I will start this advisory with advice that must be passed around as thoroughly as possible to computer users everywhere.
Do not respond in any way to an email that proposes anything that you were not very specifically looking for.
Never click a link in an email unless you asked for the link from someone that you know, and they gave it to you directly.
If you receive a warning about a service that you use, go directly to the website of the service that you use in the way that you typically access it, such as using a bookmark or typing in the address into the address bar of your web browser. If the message is valid, the warning will be on the site.
If you receive a warning about a service or account that you don’t know about or know that you do not have or use, disregard the email and delete it.
Read Internet search results carefully when searching online for information. Only navigate your web browser to domains that you know and trust.
A relatively new form of malware, (read as a general term for “computer virus”), called CryptoLocker has been on the loose in the Internet for several weeks. It is a type of infection that we call “Ransomware”, because the attackers have designed the program to deprive you of access to the data on your own computer with the promise to restore your access once you pay them a certain amount of money. In the past, these types of attacks typically changed an attribute of your data file that made it invisible, but an experienced technician could easily restore access to the files after cleaning the infection off your computer.
Not so with CryptoLocker. The problem with CryptoLocker is that it actually puts all of your data files into an encrypted data file that is encrypted in a way not breakable by any means available outside of national security agencies. CryptoLocker starts to perform this encryption and removal of your data files immediately after your computer is infected, and once complete, a message arises that informs you that you have 72 hours and counting to pay $300 in BitCoin or MoneyPak, (untraceable payment methods). The screen contains a countdown timer that shows when your time is up, at which point the CryptoLocker servers delete the private key necessary to decrypt your data, and your data is lost.

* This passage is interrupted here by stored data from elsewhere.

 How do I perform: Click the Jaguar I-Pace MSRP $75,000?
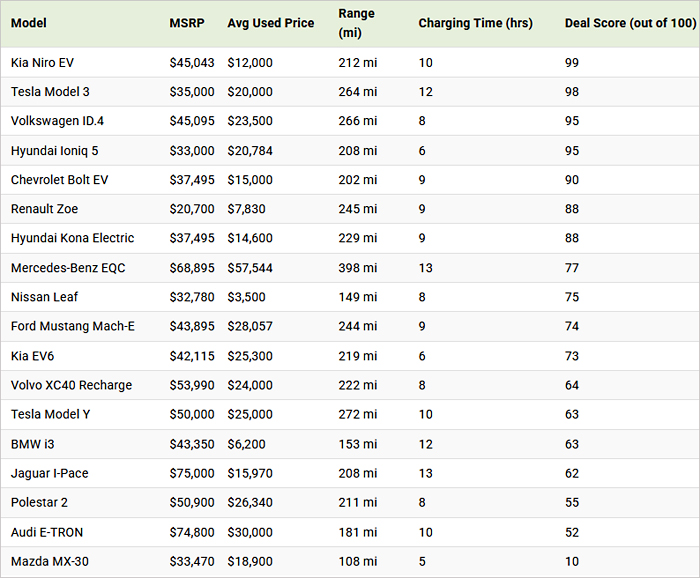click(x=191, y=473)
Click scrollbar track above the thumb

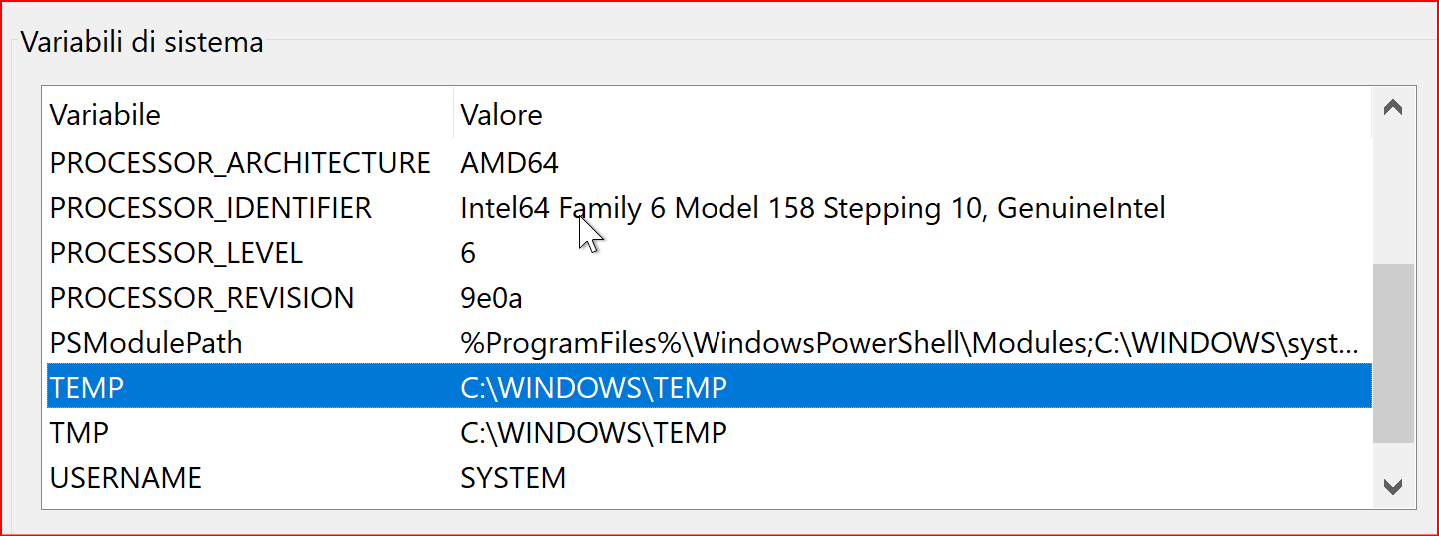(1392, 195)
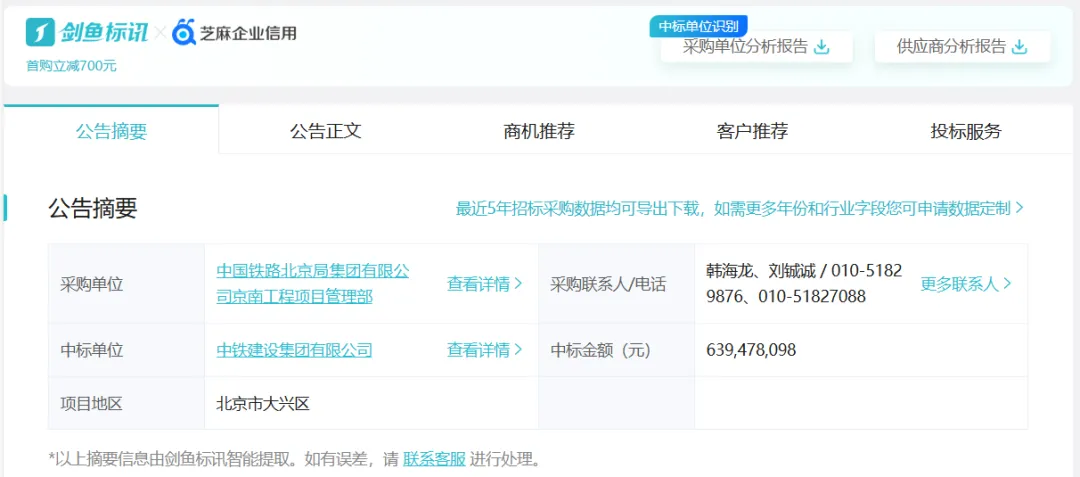1080x477 pixels.
Task: Open the 申请数据定制 data export link
Action: [740, 209]
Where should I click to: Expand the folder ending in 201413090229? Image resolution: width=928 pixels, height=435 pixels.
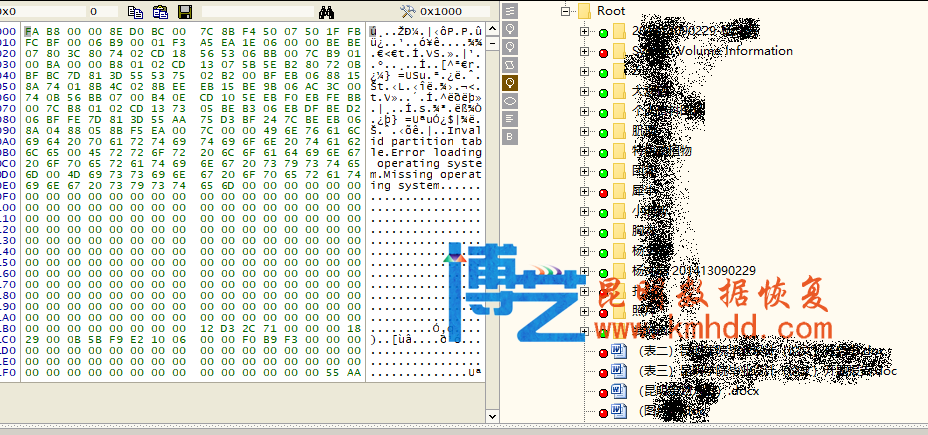click(x=584, y=272)
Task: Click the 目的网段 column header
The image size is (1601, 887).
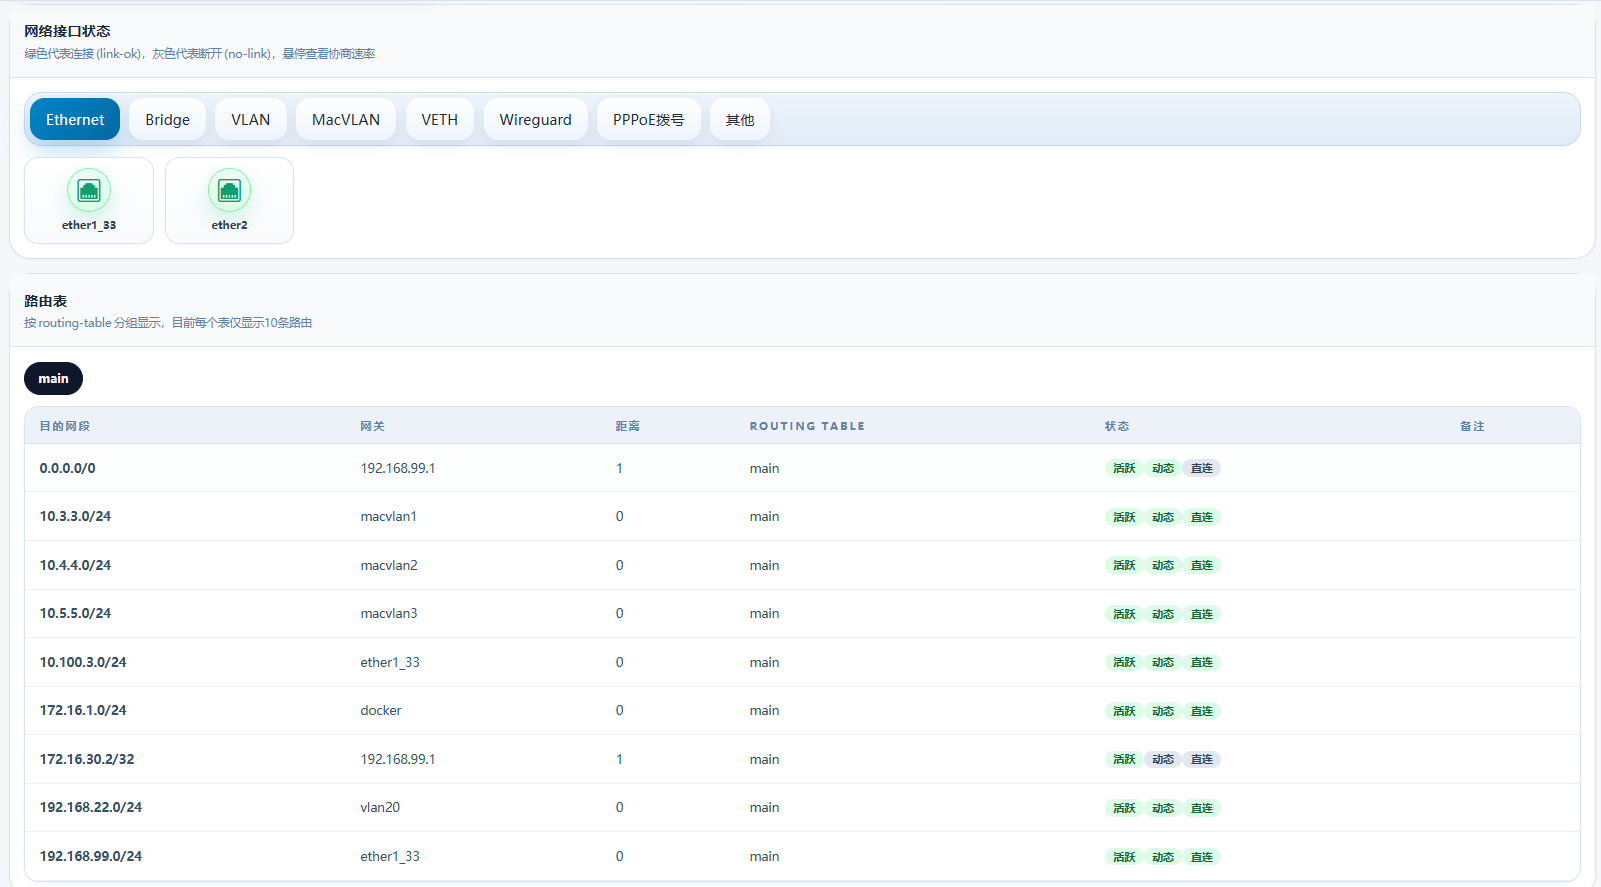Action: (x=65, y=426)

If you see the window on your computer showing this message, it is very probably too late for ABN or anyone else to do anything about your data. The best thing to do is to shut down your computer by holding down the power button for five seconds, and then remove all network connections from the computer.
If your computer is connected to a network server sharing files, CryptoLocker will attempt to encrypt those files and it will succeed if you have read/write access rights to those files. Server data may be recovered from backup, however most personal computer hard drives are not backed up. If an external backup drive is connected to your computer at the time of infection, CryptoLocker will encrypt the backup, making it unavailable to you, as well as open DropBox, Google Drive, SkyDrive, or Jungle Disk connections.
There is no guarantee that you will receive your data back if you pay the $300 because law enforcement agencies are chasing the key server locations and shutting them down if they find them, which has the effect of canceling any outstanding ransoms in the process, and losing the data for those ransoms. In most cases, paying the ransom will unlock your data because the validity of the promise is what is making this threat so profitable.
Finally, because this threat has been so successful financially, it is likely that the number and type of threats similar to CryptoLocker will grow.
On an upbeat note, no clients of ABN have yet experienced this infection. We are doing our best to maintain your antivirus software at current revisions and updates if you are relying on us for that service. At this time, this is the best effort that we can make, along advisories like this one.